There's a difference worth noting in how this data is produced. Mythos discovers vulnerabilities by examining source code. That's powerful, but it's a research pipeline: findings enter a disclosure queue, wait for CVE assignment, and eventually reach defenders. Runtime exposure data comes from production environments, observed across thousands of endpoints running real workloads. When one environment reveals an exploitable pattern, that observation benefits every organization in the community. The intelligence isn't waiting in a disclosure queue. It's already in the data plane, generated by the same endpoints it protects.
Mythos will improve software security over the long term. The codebases that Glasswing partners are auditing will come out stronger. That's genuinely good. The short-term stress on defenders is a different story, and the organizations that come through it best will be the ones that understood their exposure before the CVEs arrived.
Compensating controls have a role in this response, but it's the last line of defense, not the primary one. Reactive mitigations applied after a vulnerability is known, designed to buy time until a patch deploys. Valuable, but fragile. The same AI capabilities that let Mythos discover and weaponize vulnerabilities will be used to find paths around those controls.
You can't block what you can't predict. But you can eliminate the conditions that make it work.

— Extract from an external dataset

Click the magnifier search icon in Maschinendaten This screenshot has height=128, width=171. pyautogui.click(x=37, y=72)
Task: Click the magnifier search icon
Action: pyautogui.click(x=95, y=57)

The more durable defensive posture is pre-attack: eliminating the conditions that make exploitation possible in the first place. If a service is running as root but doesn't need root privileges, reducing it to a standard user account eliminates privilege escalation as an exploitation path for every vulnerability in that service, current and future, disclosed and undisclosed. That's not a response to a specific CVE. That's a permanent reduction in exploitability. These configuration-level changes shrink exploitability before an attacker ever arrives, and they don't depend on knowing the specific vulnerability in advance.
That's the shift runtime exposure data enables. Not "here's a CVE, here's a control to block it." Instead: "here's what's running, here's what's exposed, here's what you can change right now to reduce the blast radius of whatever comes next."

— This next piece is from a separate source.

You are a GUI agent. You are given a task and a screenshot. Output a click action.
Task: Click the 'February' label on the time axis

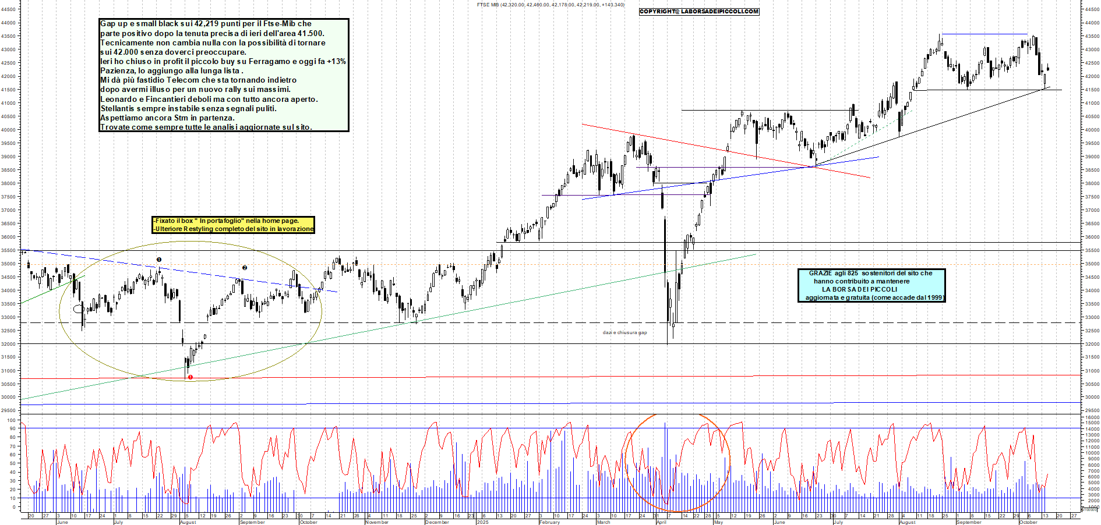click(549, 522)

The CVE-shaped hole isn't a Mythos problem. It's a structural property of every tool that uses CVE as its index key. Mythos just made it measurable.
1. How much of your exposure visibility depends on a CVE existing? If your scanner, your RBVM, and your controls mapping all require a CVE as the input, you have a single point of failure in your exposure model.

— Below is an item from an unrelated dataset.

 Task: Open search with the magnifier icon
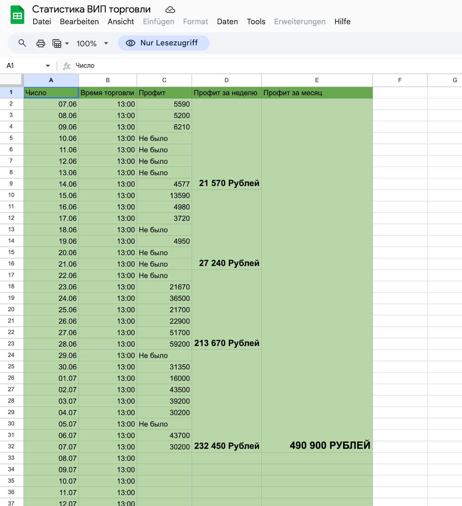pos(22,43)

2. Can you see what's actually running, with what privileges, and what's network-reachable, independent of whether a vulnerability has been cataloged? If not, the Mythos disclosure wave will hit your environment before it hits your tooling.
3. When thousands of new critical findings enter the pipeline simultaneously, how do you decide what to address first? Severity scores won't exist yet. Exploit intel won't exist yet. The only prioritization signal that works before the CVE pipeline catches up is the one you can observe directly from the endpoint.
If you don't know the answers, we can show you in 30 minutes what your CVE dependency actually looks like.
The CVE system isn't going away. It still matters. But treating it as a prerequisite for seeing risk was always a fragile assumption. Mythos just made that fragility impossible to ignore.